Archive for February, 2008

02-29-2008

leap-year.jpgThe year 1928, the place Savoy Hotel in London. Barman Harry Craddock created this drink for a party to be held on February 29.

This is a leap year, if happens every four years. This day keeps our calendar regular seeing that the solar year is 6 hours longer then ours. So every four years we make this day up.

Leap Year
1 ½ oz. Gin
2 tsp. Grand Marnier
2 tsp. Sweet Red Vermouth
Dash of lemon juice
Lemon rind

Shake well & strain into a cocktail glass. Squeeze a bit of lemon rind over the surface of the drink so that a little of its oil sprays out.

02-28-2008

artic-summer.jpgThis is a very appealing, sunset-colored drink. Don’t be stingy on the ice.

Arctic Summer
1 oz. Gin
½ oz. Apricot Brandy
1 tsp. Grenadine
3 oz. Sparkling Bitter Lemon

Fill a highball glass with cracked ice, and add the ingredients one by one in the order above. Do not stir. Garnish with a slice of lemon and a cocktail cherry.

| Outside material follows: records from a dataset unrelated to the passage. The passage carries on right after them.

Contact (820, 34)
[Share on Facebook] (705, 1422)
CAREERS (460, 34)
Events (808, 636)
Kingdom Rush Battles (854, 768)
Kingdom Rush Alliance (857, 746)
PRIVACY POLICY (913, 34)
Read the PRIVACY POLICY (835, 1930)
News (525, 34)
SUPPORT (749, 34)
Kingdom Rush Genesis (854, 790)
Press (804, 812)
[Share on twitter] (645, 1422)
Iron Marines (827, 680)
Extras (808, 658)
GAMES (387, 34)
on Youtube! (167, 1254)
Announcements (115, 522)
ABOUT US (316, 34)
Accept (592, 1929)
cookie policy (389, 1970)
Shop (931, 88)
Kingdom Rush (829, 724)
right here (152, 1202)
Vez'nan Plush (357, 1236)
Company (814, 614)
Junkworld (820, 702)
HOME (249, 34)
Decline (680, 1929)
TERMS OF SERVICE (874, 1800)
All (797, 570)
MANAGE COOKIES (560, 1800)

(Sparkling Bitter Lemon is a soda made by Schweppes. Basically it’s tonic water with a lemon taste. Take some tonic, add some lemon to taste and stir lightly.)

02-27-2008

rush-street.jpgCreated at David Burke’s Primehouse, located in The James Chicago Hotel on the corner of Rush and Ontario in Chicago, IL. Burke’s features a contemporary steakhouse menu with meats handpicked from Creekstone Farms in Kentucky that are dry-aged on the premise in a salt-tiled aging room.

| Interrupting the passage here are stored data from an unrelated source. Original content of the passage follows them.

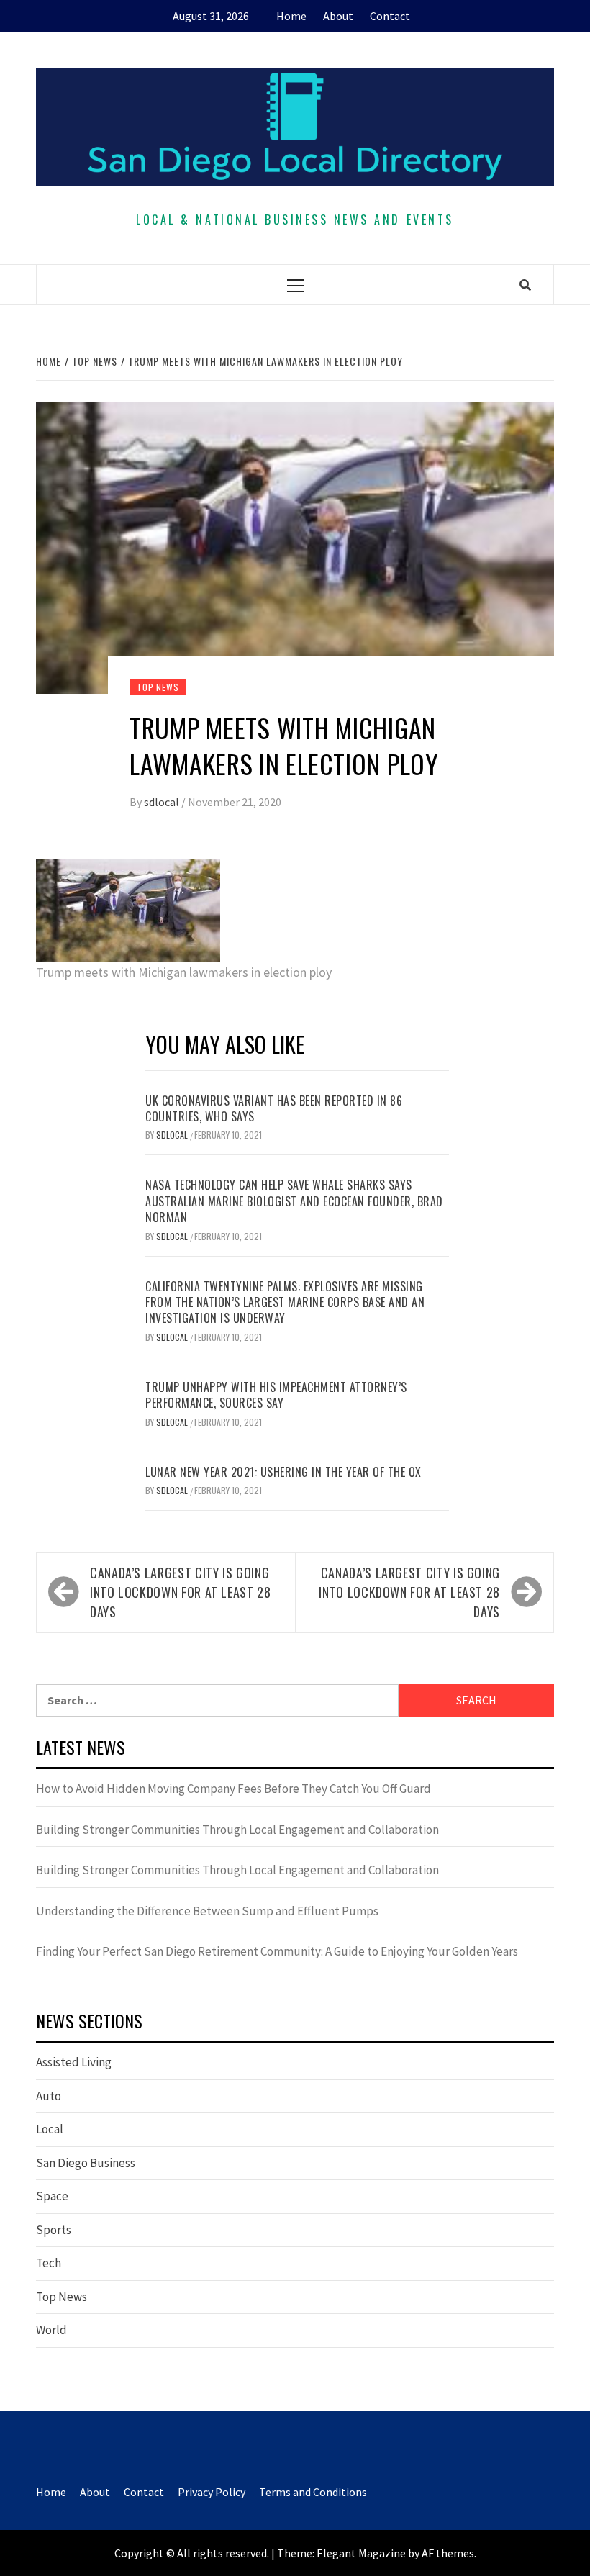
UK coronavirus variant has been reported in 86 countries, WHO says (273, 1108)
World (51, 2330)
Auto (48, 2096)
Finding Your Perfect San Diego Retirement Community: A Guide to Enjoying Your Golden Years (277, 1951)
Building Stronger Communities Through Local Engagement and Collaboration (237, 1830)
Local (49, 2129)
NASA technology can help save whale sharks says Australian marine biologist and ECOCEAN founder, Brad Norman (294, 1201)
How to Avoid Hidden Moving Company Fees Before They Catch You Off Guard (233, 1789)
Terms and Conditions (313, 2492)
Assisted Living (74, 2062)
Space (52, 2196)
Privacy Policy (211, 2492)
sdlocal (162, 802)
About (338, 16)
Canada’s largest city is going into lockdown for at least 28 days (180, 1592)
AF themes (448, 2553)
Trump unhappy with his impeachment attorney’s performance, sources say (276, 1394)
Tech (48, 2263)
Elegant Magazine (361, 2553)
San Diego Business (85, 2163)
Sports (53, 2230)
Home (291, 16)
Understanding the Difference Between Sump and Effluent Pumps (207, 1911)
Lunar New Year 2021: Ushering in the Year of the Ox (283, 1472)
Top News (157, 687)
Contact (390, 16)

Mixologist and former molecular biologist Eben Klemm say’s, “I wanted to create a drink that achiveved complexity not with weird ingredients but through the interplay between simple ones” – thyme, cranberry, apple juice and gin.

Rush Street Highball
2 oz. Gin
1 oz. Chilled Apple Juice
¾ oz. Lemon Juice
¾ oz. Simple Syrup
1 Thyme Spring
3 Cranberries skewered on a pick

Fill a cocktail shaker with ice. Add the gin, apple and lemon juices and simple syrup. Shake well and strain into an ice-filled highball glass. Garnish with the thyme and cranberries.